§ **DIRECTIONS**
Look below for the lines from the one with "AiShort (596, 1973)" to the one with "开源地址 (855, 2226)", and copy exactly those lines, both ends included.

§ **MATERIAL SUPPLIED**
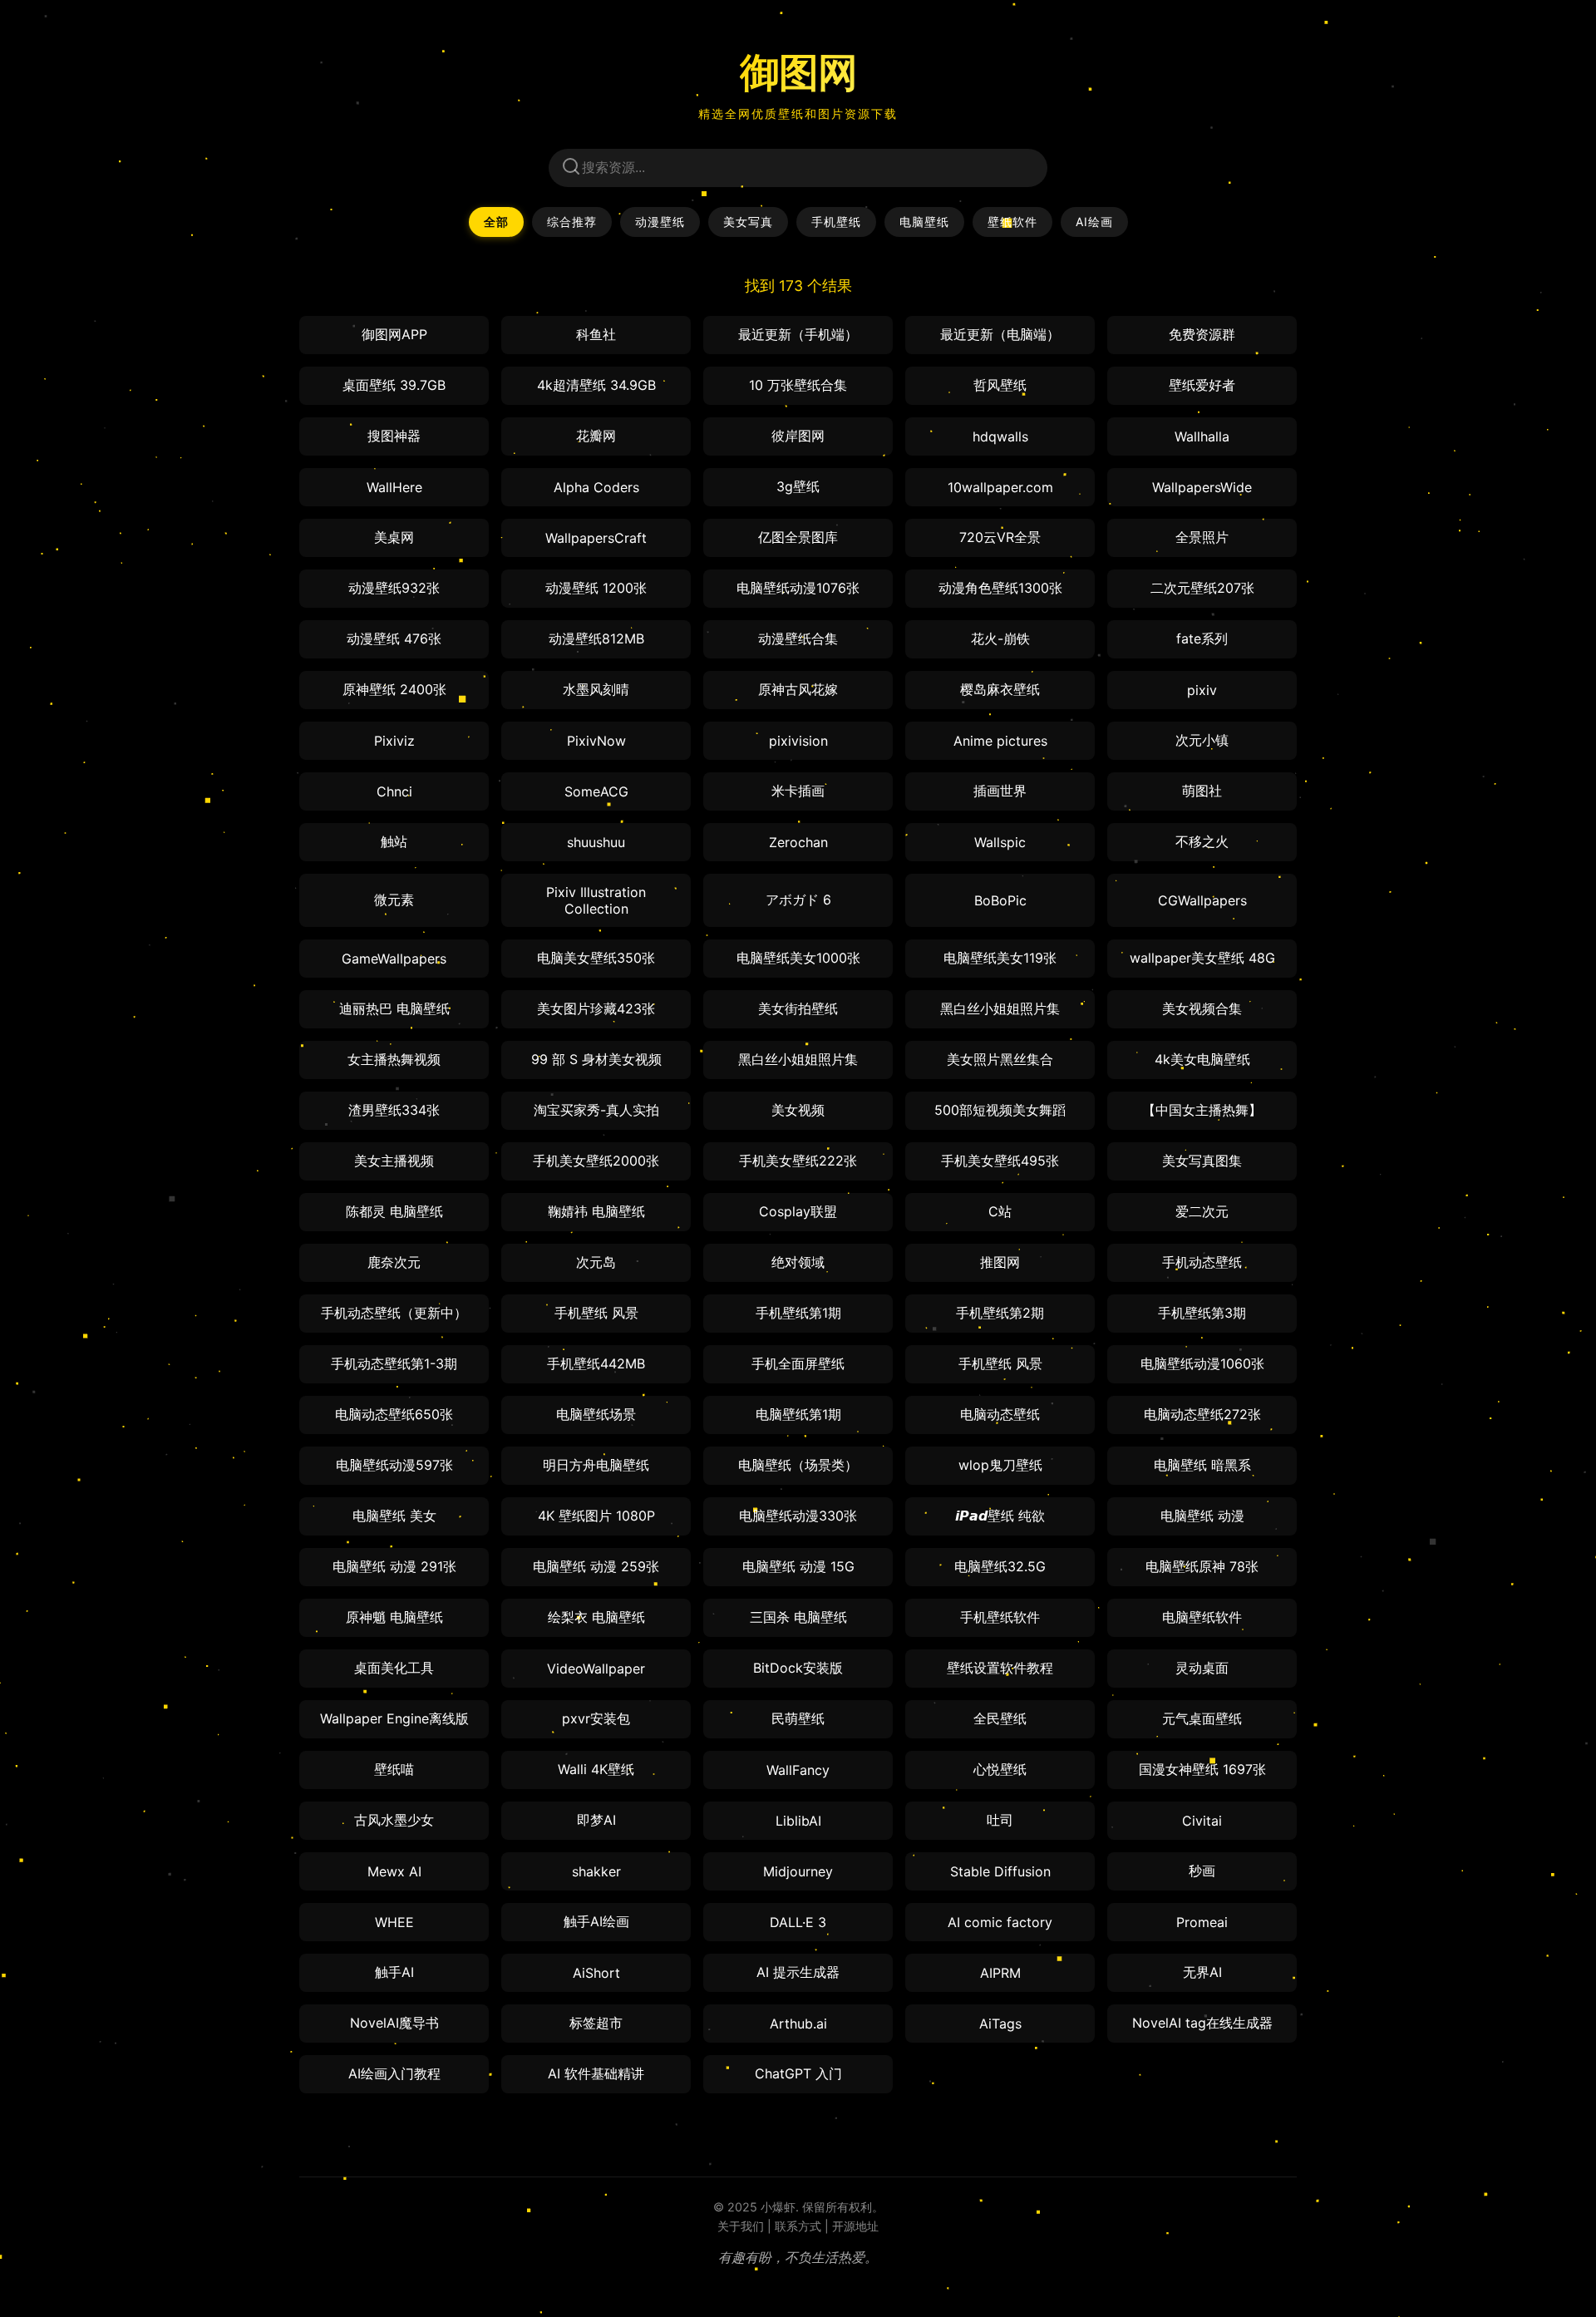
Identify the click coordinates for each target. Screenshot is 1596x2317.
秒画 (1202, 1870)
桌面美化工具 (394, 1667)
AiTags (1000, 2023)
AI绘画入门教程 (394, 2073)
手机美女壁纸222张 (798, 1160)
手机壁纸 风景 (596, 1312)
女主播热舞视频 (394, 1059)
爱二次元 (1202, 1211)
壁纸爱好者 (1202, 385)
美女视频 (798, 1110)
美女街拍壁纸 (798, 1008)
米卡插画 (798, 790)
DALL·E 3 (798, 1922)
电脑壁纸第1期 (798, 1414)
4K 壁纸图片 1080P (596, 1515)
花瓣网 (596, 435)
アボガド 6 (798, 899)
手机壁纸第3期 (1202, 1312)
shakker (596, 1871)
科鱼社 (596, 334)
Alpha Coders (596, 487)
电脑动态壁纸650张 (394, 1414)
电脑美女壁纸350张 (596, 957)
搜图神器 (394, 435)
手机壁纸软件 (1000, 1617)
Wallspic (1000, 842)
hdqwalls (1000, 436)
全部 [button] (496, 221)
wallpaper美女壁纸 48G (1202, 957)
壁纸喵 (394, 1769)
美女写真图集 (1202, 1160)
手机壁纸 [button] (836, 221)
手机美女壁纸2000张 (596, 1160)
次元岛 (596, 1262)
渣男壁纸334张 (394, 1110)
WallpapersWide (1202, 487)
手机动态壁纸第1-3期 (394, 1363)
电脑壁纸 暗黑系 (1202, 1465)
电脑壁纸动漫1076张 (798, 587)
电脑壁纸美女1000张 (798, 957)
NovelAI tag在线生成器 (1202, 2022)
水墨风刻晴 (596, 689)
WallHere (394, 487)
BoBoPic (1000, 900)
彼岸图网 (798, 435)
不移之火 (1202, 841)
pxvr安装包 (596, 1718)
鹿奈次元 (394, 1262)
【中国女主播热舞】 (1202, 1110)
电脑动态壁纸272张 (1202, 1414)
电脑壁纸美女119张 (1000, 957)
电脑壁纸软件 (1202, 1617)
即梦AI (596, 1820)
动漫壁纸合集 (798, 638)
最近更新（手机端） (798, 334)
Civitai (1202, 1820)
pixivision (798, 740)
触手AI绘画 (596, 1921)
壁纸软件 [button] (1012, 221)
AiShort (596, 1973)
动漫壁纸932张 (394, 587)
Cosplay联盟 (798, 1211)
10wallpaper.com (1000, 487)
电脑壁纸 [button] (924, 221)
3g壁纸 (798, 486)
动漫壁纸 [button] (660, 221)
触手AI (394, 1972)
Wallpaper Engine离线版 (394, 1718)
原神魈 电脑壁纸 (394, 1617)
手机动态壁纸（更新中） (394, 1312)
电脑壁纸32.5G (1000, 1566)
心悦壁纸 (1000, 1769)
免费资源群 (1202, 334)
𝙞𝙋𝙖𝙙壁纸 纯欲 (1000, 1515)
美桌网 (394, 537)
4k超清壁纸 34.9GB (596, 385)
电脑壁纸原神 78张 (1202, 1566)
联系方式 (798, 2226)
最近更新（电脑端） (1000, 334)
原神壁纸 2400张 (394, 689)
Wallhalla (1202, 436)
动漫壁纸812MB (596, 638)
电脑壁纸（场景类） (798, 1465)
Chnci (394, 791)
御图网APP (394, 334)
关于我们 (740, 2226)
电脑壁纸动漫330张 (798, 1515)
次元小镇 (1202, 740)
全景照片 (1202, 537)
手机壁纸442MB (596, 1363)
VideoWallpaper (596, 1668)
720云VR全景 (1000, 537)
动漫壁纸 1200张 (596, 587)
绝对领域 (798, 1262)
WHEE (394, 1922)
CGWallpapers (1202, 900)
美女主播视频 (394, 1160)
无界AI (1202, 1972)
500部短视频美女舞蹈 (1000, 1110)
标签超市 (596, 2022)
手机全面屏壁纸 (798, 1363)
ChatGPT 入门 (798, 2073)
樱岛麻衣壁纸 (1000, 689)
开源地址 (855, 2226)
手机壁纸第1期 (798, 1312)
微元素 (394, 899)
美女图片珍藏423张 (596, 1008)
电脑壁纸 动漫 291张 (394, 1566)
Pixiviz (394, 740)
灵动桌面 (1202, 1667)
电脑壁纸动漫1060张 (1202, 1363)
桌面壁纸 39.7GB (394, 385)
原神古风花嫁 (798, 689)
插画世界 (1000, 790)
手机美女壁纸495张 (1000, 1160)
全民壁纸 (1000, 1718)
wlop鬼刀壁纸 (1000, 1465)
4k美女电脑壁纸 (1202, 1059)
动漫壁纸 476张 (394, 638)
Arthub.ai (798, 2023)
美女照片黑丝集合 (1000, 1059)
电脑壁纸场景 (596, 1414)
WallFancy (798, 1770)
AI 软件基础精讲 (596, 2073)
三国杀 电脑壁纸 (798, 1617)
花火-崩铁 (1000, 638)
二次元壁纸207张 (1202, 587)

§ **REPLY TO THE TASK**
AiShort (596, 1973)
动漫壁纸932张 (394, 587)
Cosplay联盟 (798, 1211)
10wallpaper.com (1000, 487)
电脑壁纸 [button] (924, 221)
3g壁纸 (798, 486)
动漫壁纸 [button] (660, 221)
触手AI (394, 1972)
Wallpaper Engine离线版 (394, 1718)
原神魈 电脑壁纸 (394, 1617)
手机动态壁纸（更新中） (394, 1312)
电脑壁纸32.5G (1000, 1566)
心悦壁纸 (1000, 1769)
免费资源群 (1202, 334)
𝙞𝙋𝙖𝙙壁纸 纯欲 (1000, 1515)
美桌网 (394, 537)
4k超清壁纸 34.9GB (596, 385)
电脑壁纸原神 78张 (1202, 1566)
联系方式 (798, 2226)
最近更新（电脑端） (1000, 334)
原神壁纸 2400张 (394, 689)
Wallhalla (1202, 436)
动漫壁纸812MB (596, 638)
电脑壁纸（场景类） (798, 1465)
Chnci (394, 791)
御图网APP (394, 334)
关于我们 (740, 2226)
电脑壁纸动漫330张 (798, 1515)
次元小镇 (1202, 740)
全景照片 (1202, 537)
手机壁纸442MB (596, 1363)
VideoWallpaper (596, 1668)
720云VR全景 (1000, 537)
动漫壁纸 1200张 (596, 587)
绝对领域 (798, 1262)
WHEE (394, 1922)
CGWallpapers (1202, 900)
美女主播视频 (394, 1160)
无界AI (1202, 1972)
500部短视频美女舞蹈 (1000, 1110)
标签超市 (596, 2022)
手机全面屏壁纸 (798, 1363)
ChatGPT 入门 (798, 2073)
樱岛麻衣壁纸 (1000, 689)
开源地址 (855, 2226)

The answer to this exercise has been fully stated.